From: "Alex Bennée" <alex.bennee@linaro.org>
To: Richard Henderson <richard.henderson@linaro.org>
Cc: qemu-devel@nongnu.org, qemu-arm@nongnu.org
Subject: Re: [Qemu-devel] [PATCH v4 1/5] linux-user: Implement aarch64 PR_SVE_SET/GET_VL
Date: Tue, 06 Mar 2018 12:28:53 +0000 [thread overview]
Message-ID: <87a7vltmka.fsf@linaro.org> (raw)
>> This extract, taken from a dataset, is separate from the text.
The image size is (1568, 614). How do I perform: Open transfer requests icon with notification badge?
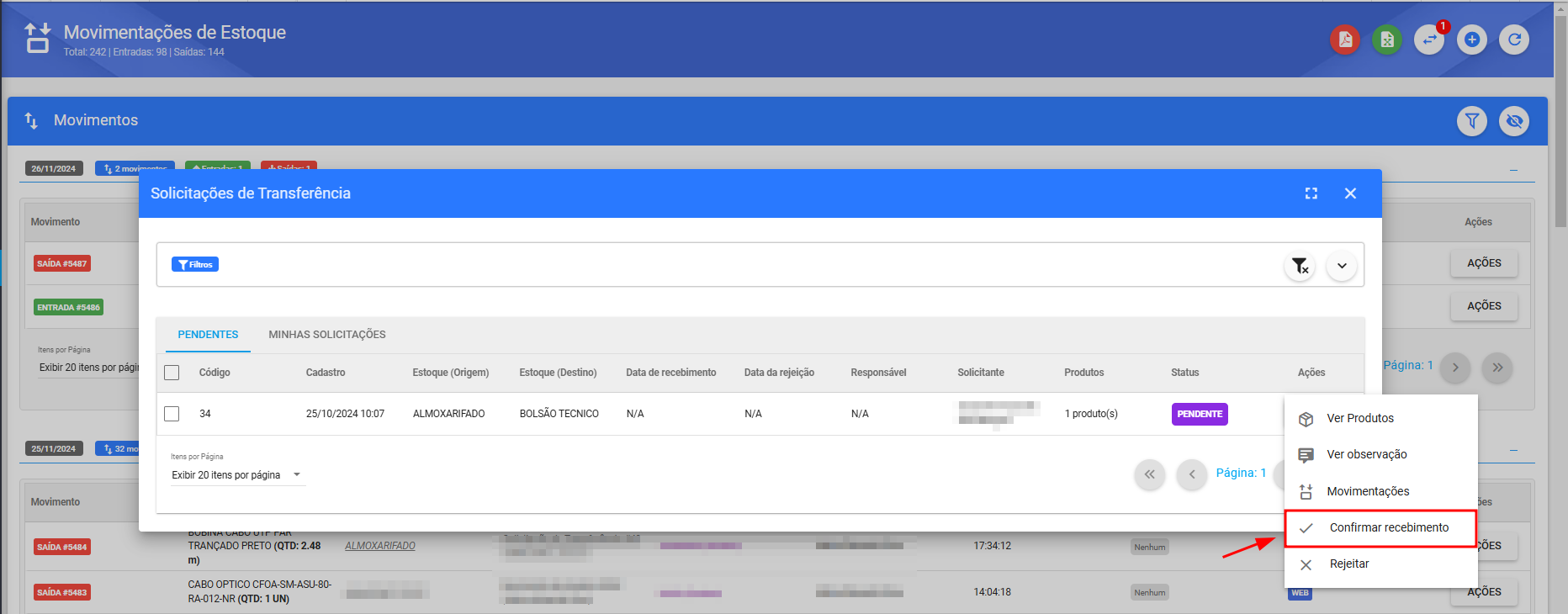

In-Reply-To: <20180303143823.27055-2-richard.henderson@linaro.org>
Richard Henderson <richard.henderson@linaro.org> writes:
> As an implementation choice, widening VL has zeroed the
> previously inaccessible portion of the sve registers.
>
> Reviewed-by: Peter Maydell <peter.maydell@linaro.org>
> Signed-off-by: Richard Henderson <richard.henderson@linaro.org>
> ---
> linux-user/aarch64/target_syscall.h | 3 +++
> target/arm/cpu.h | 1 +
> linux-user/syscall.c | 27 ++++++++++++++++++++++++
> target/arm/cpu64.c | 41 +++++++++++++++++++++++++++++++++++++
> 4 files changed, 72 insertions(+)
>
> diff --git a/linux-user/aarch64/target_syscall.h b/linux-user/aarch64/target_syscall.h
> index 604ab99b14..205265e619 100644
> --- a/linux-user/aarch64/target_syscall.h
> +++ b/linux-user/aarch64/target_syscall.h
> @@ -19,4 +19,7 @@ struct target_pt_regs {
> #define TARGET_MLOCKALL_MCL_CURRENT 1
> #define TARGET_MLOCKALL_MCL_FUTURE 2
>
> +#define TARGET_PR_SVE_SET_VL 50
> +#define TARGET_PR_SVE_GET_VL 51
For some reason I thought we might get this from our copy of
linux-headers but it seems we only do that for KVM bits.
> +
> #endif /* AARCH64_TARGET_SYSCALL_H */
> diff --git a/target/arm/cpu.h b/target/arm/cpu.h
> index 8dd6b788df..5f4566f017 100644
> --- a/target/arm/cpu.h
> +++ b/target/arm/cpu.h
> @@ -861,6 +861,7 @@ int arm_cpu_write_elf32_note(WriteCoreDumpFunction f, CPUState *cs,
> #ifdef TARGET_AARCH64
> int aarch64_cpu_gdb_read_register(CPUState *cpu, uint8_t *buf, int reg);
> int aarch64_cpu_gdb_write_register(CPUState *cpu, uint8_t *buf, int reg);
> +void aarch64_sve_narrow_vq(CPUARMState *env, unsigned vq);
> #endif
>
> target_ulong do_arm_semihosting(CPUARMState *env);
> diff --git a/linux-user/syscall.c b/linux-user/syscall.c
> index e24f43c4a2..38f40e2692 100644
> --- a/linux-user/syscall.c
> +++ b/linux-user/syscall.c
> @@ -10670,6 +10670,33 @@ abi_long do_syscall(void *cpu_env, int num, abi_long arg1,
> break;
> }
> #endif
> +#ifdef TARGET_AARCH64
> + case TARGET_PR_SVE_SET_VL:
> + /* We cannot support either PR_SVE_SET_VL_ONEXEC
> + or PR_SVE_VL_INHERIT. Therefore, anything above
> + ARM_MAX_VQ results in EINVAL. */
> + ret = -TARGET_EINVAL;
> + if (arm_feature(cpu_env, ARM_FEATURE_SVE)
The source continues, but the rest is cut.